Kent u het bericht «Limburgs politiekorps volgens onderzoek «intellectueel beperkt» en het u het visitatierapport Politie Limburg-Zuid van october 2011?

Vraag 2

Deelt u de mening dat de uitkomst van de visitatie van het korps Limburg-Zuid zorgen baart? Zo ja, waarom? Zo nee, waarom niet?

Vraag 3

Deelt u de verbazing van de visitatiecommissie over de door die commissie opgetekende vraag van de korpschef of het korps zich [...] nog veel moet aantrekken van de ontevreden burger? Zo ja, waarom deelt u die verbazing? Wat gaat u doen om de korpschef te doordringen van het belang om wel naar burgers te luisteren? Zo nee, waarom deelt u deze verbazing niet?

Vraag 4

Is het waar dat het korps Limburg-Zuid geen strategische prioriteit heeft gemaakt van het sturen op vertrouwen van de burger in de wijken door middel van gebiedsgerichte politiezorg? Zo ja, hoe gaat u als de nationale politie operationeel wordt erop toezien dat die prioriteit er bij het nieuwe korps wel komt? Zo nee, wat is er dan niet waar aan dat deel van het bericht?

Vraag 5

Deelt u de mening dat het met het oog op de vorming van een nieuwe politieregio in het kader van de Nationale politie van extra belang is dat de beoogde politiechef ook prioriteit legt bij gebiedsgebonden politiezorg en de mening van burgers daarbij betrekt? Zo ja, hoe gaat u dit bewerkstelligen? Zo nee, waarom niet?

Vraag 6

Is er inderdaad sprake van een afrekencultuur binnen het korps Limburg-Zuid? Is er inderdaad sprake van spanning tussen leiding en uitvoering [...] waardoor verantwoordelijkheid krijgen en nemen aan de basis geen kans krijgt? Zo ja, in hoeverre tast dit de effectiviteit van het optreden van de politie aan? Zo nee, wat is er dan niet waar?

Vraag 7

Is het waar dat het intellectuele vermogen van het korps gering is?
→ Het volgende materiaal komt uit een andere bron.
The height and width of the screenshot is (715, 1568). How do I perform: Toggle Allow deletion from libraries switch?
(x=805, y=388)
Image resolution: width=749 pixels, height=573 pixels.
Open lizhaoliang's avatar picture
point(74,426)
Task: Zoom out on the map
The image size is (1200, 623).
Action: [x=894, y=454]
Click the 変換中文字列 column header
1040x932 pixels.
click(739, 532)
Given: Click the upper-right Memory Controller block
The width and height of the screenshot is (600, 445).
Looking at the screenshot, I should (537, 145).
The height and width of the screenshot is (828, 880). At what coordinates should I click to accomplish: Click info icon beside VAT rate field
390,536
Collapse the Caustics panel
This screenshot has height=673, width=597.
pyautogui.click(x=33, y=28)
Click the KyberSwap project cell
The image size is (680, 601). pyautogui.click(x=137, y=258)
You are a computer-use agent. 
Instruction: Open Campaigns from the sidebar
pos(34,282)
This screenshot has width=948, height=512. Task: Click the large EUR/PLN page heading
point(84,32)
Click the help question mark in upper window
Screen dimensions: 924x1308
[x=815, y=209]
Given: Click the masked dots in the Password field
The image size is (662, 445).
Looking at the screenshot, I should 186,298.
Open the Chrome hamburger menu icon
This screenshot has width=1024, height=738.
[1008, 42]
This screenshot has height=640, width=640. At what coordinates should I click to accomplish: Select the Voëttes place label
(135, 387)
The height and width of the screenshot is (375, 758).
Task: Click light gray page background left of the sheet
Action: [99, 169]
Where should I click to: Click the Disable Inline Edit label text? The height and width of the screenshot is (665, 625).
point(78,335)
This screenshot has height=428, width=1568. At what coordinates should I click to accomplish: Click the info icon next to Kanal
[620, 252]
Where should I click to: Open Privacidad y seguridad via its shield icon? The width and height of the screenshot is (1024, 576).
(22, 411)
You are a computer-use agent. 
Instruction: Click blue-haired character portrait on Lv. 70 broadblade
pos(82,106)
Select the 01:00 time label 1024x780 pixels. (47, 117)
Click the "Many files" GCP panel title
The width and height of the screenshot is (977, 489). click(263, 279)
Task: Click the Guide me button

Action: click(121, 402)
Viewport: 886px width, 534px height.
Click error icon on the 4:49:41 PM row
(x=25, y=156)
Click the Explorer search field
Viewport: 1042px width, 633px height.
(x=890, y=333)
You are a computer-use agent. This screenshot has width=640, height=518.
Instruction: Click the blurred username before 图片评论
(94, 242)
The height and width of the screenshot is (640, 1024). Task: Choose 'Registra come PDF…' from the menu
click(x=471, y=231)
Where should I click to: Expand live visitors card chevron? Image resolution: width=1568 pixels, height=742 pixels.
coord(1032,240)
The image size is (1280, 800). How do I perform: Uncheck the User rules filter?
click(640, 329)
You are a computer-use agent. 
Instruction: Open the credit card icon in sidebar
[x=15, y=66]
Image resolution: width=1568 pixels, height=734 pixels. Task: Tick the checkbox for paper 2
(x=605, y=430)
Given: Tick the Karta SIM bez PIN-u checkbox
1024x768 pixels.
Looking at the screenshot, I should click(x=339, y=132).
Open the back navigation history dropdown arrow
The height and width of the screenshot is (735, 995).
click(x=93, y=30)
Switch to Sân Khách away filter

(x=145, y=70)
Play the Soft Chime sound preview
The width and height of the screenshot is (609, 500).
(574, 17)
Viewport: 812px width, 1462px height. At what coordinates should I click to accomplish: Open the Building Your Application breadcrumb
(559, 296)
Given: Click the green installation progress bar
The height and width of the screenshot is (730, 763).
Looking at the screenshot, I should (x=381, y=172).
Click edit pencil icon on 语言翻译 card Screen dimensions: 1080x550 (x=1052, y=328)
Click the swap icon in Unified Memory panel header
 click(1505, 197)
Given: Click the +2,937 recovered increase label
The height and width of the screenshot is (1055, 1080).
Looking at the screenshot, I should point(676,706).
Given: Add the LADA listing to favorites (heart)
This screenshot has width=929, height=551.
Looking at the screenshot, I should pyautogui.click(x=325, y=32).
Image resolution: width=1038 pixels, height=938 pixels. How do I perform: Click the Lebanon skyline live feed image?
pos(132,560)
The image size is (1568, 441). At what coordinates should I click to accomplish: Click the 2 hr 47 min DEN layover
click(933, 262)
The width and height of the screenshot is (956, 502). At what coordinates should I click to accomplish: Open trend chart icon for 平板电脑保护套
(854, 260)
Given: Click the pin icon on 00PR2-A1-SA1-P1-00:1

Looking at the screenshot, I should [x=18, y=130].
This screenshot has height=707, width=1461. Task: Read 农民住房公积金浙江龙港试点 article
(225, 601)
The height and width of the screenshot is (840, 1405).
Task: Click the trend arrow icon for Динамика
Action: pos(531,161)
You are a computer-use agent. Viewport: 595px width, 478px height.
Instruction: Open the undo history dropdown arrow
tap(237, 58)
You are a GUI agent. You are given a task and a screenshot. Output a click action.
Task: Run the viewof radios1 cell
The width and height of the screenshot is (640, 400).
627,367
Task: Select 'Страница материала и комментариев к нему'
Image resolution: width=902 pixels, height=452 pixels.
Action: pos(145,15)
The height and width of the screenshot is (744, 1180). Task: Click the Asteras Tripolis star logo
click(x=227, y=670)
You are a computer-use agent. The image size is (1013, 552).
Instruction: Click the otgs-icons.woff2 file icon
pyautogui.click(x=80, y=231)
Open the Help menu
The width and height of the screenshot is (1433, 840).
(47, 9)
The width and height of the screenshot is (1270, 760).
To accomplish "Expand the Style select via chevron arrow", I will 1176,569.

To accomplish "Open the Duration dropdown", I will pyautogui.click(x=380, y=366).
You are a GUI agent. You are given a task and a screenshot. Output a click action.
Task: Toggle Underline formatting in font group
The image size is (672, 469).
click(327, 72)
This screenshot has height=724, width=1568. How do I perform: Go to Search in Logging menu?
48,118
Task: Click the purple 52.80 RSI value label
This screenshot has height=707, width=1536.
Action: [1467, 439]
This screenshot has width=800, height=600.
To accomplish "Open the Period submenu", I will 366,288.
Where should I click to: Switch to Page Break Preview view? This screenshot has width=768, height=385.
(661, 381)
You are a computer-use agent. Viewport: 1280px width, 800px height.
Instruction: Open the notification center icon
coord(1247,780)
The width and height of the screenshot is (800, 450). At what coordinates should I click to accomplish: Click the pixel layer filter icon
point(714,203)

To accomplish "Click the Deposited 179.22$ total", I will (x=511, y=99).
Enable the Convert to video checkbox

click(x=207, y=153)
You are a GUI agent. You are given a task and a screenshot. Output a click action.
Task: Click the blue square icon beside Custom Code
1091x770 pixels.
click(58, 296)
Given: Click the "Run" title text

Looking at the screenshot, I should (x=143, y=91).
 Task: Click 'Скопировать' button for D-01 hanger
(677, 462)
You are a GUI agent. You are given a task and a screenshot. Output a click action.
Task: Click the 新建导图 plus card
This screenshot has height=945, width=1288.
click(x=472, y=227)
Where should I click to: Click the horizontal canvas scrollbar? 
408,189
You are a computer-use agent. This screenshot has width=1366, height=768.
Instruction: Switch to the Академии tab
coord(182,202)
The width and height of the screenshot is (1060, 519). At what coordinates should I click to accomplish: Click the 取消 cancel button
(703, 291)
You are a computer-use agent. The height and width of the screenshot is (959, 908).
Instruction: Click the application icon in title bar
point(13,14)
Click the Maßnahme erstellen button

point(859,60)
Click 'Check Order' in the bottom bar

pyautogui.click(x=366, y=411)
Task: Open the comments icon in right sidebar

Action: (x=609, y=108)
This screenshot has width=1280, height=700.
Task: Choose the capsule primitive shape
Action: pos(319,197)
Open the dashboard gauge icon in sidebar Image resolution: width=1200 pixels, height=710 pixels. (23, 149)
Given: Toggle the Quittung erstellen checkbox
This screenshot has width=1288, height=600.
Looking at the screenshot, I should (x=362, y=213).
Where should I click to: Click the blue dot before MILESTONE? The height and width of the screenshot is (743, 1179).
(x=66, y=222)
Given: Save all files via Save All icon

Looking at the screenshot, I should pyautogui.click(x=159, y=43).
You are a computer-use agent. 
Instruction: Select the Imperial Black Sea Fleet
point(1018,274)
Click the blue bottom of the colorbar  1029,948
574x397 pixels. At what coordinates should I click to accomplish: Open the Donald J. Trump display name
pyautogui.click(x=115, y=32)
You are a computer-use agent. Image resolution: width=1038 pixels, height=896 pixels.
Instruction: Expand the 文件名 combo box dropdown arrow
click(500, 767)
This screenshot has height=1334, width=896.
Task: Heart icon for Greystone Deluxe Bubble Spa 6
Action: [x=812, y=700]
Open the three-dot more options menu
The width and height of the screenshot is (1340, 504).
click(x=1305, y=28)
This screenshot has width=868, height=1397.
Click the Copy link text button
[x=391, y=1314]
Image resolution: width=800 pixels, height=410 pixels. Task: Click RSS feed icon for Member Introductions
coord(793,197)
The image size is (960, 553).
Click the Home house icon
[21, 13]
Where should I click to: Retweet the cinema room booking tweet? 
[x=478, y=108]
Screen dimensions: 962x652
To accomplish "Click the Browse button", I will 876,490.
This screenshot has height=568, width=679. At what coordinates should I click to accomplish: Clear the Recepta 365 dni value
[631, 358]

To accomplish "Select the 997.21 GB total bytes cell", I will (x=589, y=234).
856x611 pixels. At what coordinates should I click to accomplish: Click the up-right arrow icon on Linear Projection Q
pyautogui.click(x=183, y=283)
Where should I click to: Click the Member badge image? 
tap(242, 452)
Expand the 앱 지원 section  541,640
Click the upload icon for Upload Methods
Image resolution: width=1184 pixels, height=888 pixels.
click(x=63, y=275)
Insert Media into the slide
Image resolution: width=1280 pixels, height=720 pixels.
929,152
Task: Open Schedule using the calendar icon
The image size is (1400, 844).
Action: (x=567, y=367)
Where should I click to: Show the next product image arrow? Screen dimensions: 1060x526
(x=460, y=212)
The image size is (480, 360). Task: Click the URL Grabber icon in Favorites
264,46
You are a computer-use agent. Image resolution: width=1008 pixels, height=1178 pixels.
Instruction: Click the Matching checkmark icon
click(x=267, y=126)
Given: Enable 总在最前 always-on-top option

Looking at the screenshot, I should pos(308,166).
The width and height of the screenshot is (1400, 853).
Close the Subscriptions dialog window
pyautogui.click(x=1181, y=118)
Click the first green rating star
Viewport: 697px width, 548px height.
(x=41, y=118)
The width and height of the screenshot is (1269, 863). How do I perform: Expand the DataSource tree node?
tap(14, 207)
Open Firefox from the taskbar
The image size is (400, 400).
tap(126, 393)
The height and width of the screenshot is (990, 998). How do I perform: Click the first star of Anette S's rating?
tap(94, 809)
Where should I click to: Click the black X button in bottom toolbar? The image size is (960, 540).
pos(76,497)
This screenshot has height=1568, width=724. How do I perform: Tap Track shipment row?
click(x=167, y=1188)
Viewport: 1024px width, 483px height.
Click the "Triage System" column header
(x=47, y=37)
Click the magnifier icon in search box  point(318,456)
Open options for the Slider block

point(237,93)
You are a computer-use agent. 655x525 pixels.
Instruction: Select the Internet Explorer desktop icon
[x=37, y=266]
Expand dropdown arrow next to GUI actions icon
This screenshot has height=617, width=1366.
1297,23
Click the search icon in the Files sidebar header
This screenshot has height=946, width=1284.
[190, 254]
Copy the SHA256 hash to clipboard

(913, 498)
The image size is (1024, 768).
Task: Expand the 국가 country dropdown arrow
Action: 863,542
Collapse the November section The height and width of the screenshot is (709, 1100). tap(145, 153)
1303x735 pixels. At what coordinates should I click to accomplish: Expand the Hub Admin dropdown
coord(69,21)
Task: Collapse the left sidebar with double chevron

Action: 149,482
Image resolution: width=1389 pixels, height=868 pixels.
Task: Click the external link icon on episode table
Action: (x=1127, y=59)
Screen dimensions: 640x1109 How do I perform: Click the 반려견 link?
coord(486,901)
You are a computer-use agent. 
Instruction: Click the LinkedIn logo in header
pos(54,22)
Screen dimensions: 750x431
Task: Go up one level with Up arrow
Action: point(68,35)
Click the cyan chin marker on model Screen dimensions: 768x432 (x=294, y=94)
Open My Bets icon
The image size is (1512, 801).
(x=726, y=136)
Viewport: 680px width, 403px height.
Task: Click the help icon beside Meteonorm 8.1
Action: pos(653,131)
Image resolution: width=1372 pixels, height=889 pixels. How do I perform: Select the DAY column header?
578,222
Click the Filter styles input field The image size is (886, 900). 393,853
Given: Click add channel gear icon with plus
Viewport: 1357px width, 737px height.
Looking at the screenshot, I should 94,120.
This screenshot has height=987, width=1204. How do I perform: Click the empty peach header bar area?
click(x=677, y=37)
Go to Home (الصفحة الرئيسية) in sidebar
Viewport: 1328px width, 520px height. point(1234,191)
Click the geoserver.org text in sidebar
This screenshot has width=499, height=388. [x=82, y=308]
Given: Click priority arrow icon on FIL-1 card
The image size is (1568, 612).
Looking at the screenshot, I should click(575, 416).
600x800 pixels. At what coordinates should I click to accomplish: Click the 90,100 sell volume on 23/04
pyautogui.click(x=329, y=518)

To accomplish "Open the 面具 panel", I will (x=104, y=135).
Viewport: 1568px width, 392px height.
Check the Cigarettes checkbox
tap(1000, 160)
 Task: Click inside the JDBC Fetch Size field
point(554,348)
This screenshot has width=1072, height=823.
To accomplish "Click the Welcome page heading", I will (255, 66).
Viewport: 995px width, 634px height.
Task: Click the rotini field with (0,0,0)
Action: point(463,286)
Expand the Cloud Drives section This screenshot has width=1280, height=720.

Herkent u de indruk van de visitatiecommissie dat er in het korps een geringe bereidheid is om nieuwe inzichten een kans te geven? Zo ja, hoe gaat u hier verbetering in aan (laten) brengen? Zo nee, wat is er dan niet waar?

Vraag 8

Deelt u de mening van de visitatiecommissie «dat het anders moet» bij het korps Limburg-Zuid en dat dat niet zomaar goed gaat komen? Zo ja, wat gaat u doen om voor verbetering te zorgen? Zo nee, waarom niet?

Vraag 9

Zegt het feit dat een woordvoerder van korps Limburg-Zuid de voornaamste conclusies van de visitatiecommissie tegenspreekt vooral iets over het korps of juist iets over de kwaliteit van het werk van de visitatiecommissie?

Vraag 10

Hoe vaak worden in het kader van het evaluatiestelsel kwaliteitszorg bij de Nederlandse politie visitaties bij afzonderlijke politiekorpsen verricht?

Vraag 11

Wordt u van de uitkomst van deze evaluaties op de hoogte gesteld? Zo ja, wat doet u met deze uitkomsten? Zo nee, waarom niet?

Vraag 12

Geven de uitkomsten van de huidige visitaties u aanleiding om te veronderstellen dat de situatie van het korps Limburg-Zuid afwijkt van die van andere korpsen? Zo ja, op welke manier wijkt het korps Limburg-Zuid af? Zo nee, gelden de conclusies van de visitatiecommissie voor Limburg-Zuid dan voor de meeste andere politiekorpsen?

Vraag 13

Hoe gaat de kwaliteit van de tien regiokorpsen van de nationale politie onderzocht worden? Worden de uitkomsten van deze onderzoeken openbaar?

Mededeling

Hierbij deel ik u mede dat de schriftelijke vragen van het lid Kuiken (PvdA) van uw Kamer aan de Minister van Veiligheid en Justitie over een onderzoek naar het functioneren van het politiekorps Limburg-Zuid (ingezonden 15 december 2011) niet binnen de gebruikelijke termijn kunnen worden beantwoord, aangezien nog niet alle benodigde informatie is ontvangen. Ik streef ernaar de vragen zo spoedig mogelijk te beantwoorden.